The optimization methods disclosed herein resulted in reduced data transfer at least as high as 81%; however, the projected efficiency was network-specific. Table 1 shows the results of this example. Table 1 includes the number of primitives in the model, both before (N) and after transformation (N′); the number of unsupported primitives on the device but in the model, both before (UN) and after transformation (UN′); the number of subgraphs split by the unsupported primitives, both before (SG) and after transformation (SG′); the number of layers after mapping (HL); the average number of primitives per layer (APL); the data transfer size with conventional acceleration (DT); the data transfer size after applying the techniques of the present disclosure (Opt); and the reduction in data transfer due to the techniques of the present disclosure (R).
On account of the reduction in data transfer, the performance of WDL was improved, resulting in a 4.8× speedup (end-to-end) as compared to conventional acceleration of WDL without applying the mapping of the present disclosure on the same FPGA design. For LSTM and ResNet, the mapping of the present disclosure achieves a 1.5× and 2.5× speedup, respectively.
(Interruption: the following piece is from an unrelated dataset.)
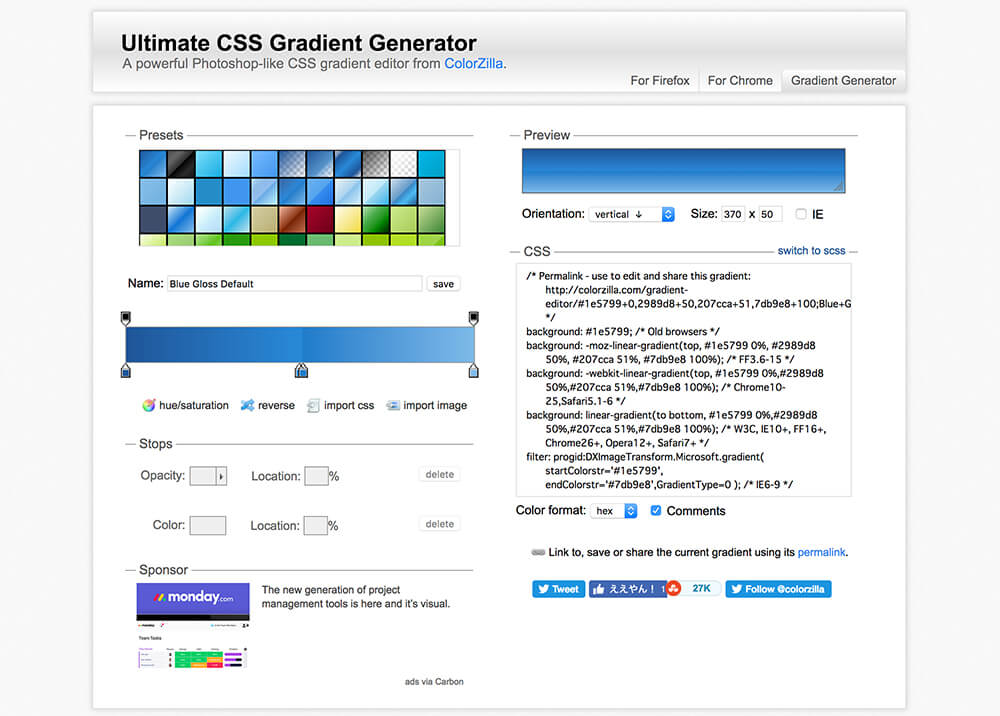The width and height of the screenshot is (1000, 716).
Task: Click the Twitter bird on the Tweet button
Action: click(543, 588)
Additional simulations used slightly different algorithms for mapping to layers. For example, rather than applying an exhaustive search as in the simulations described above, other simulations used a greed algorithm. In the examples described below, a three-situation greedy algorithm was applied. In particular, the system first determines whether each primitive has (1) a single input and a single consumer, (2) multiple inputs but a single consumer, or (3) multiple consumers (and any number of inputs). For situation (1), the simulations applied Equation 1 below:
DT[i]=min{DT[i−len]+PSeq[i−len+1].in_size, PSeq[i].out_size};
{i ∈ (0, PSeq.siz), j ∈ (0, HL.size), len=HL[j].len Equation 1
In the example of Equation 1, DT is the data transfer associated with a particular grouping i of a sequence PSeq of primitives, all of which are classified within situation (1). HL is the set of layers, and j is the index of layers. Thus, Equation 1 selects the mapping with a lowest associated DT.
For situation (2), the simulations first determine all preceding primitives to a primitive classified in situation (2). If more than one predecessor may not write to off-chip memory, then an error is returned. On the other hand, if one predecessor may not write to off-chip memory, then the subgraph of that predecessor is selected for including the primitive classified as situation (2). If all predecessors may write to off-chip memory, then the data transfer of each possible mapping is determined (e.g., using Equation 1), and the mapping with the lowest associated transfer is selected.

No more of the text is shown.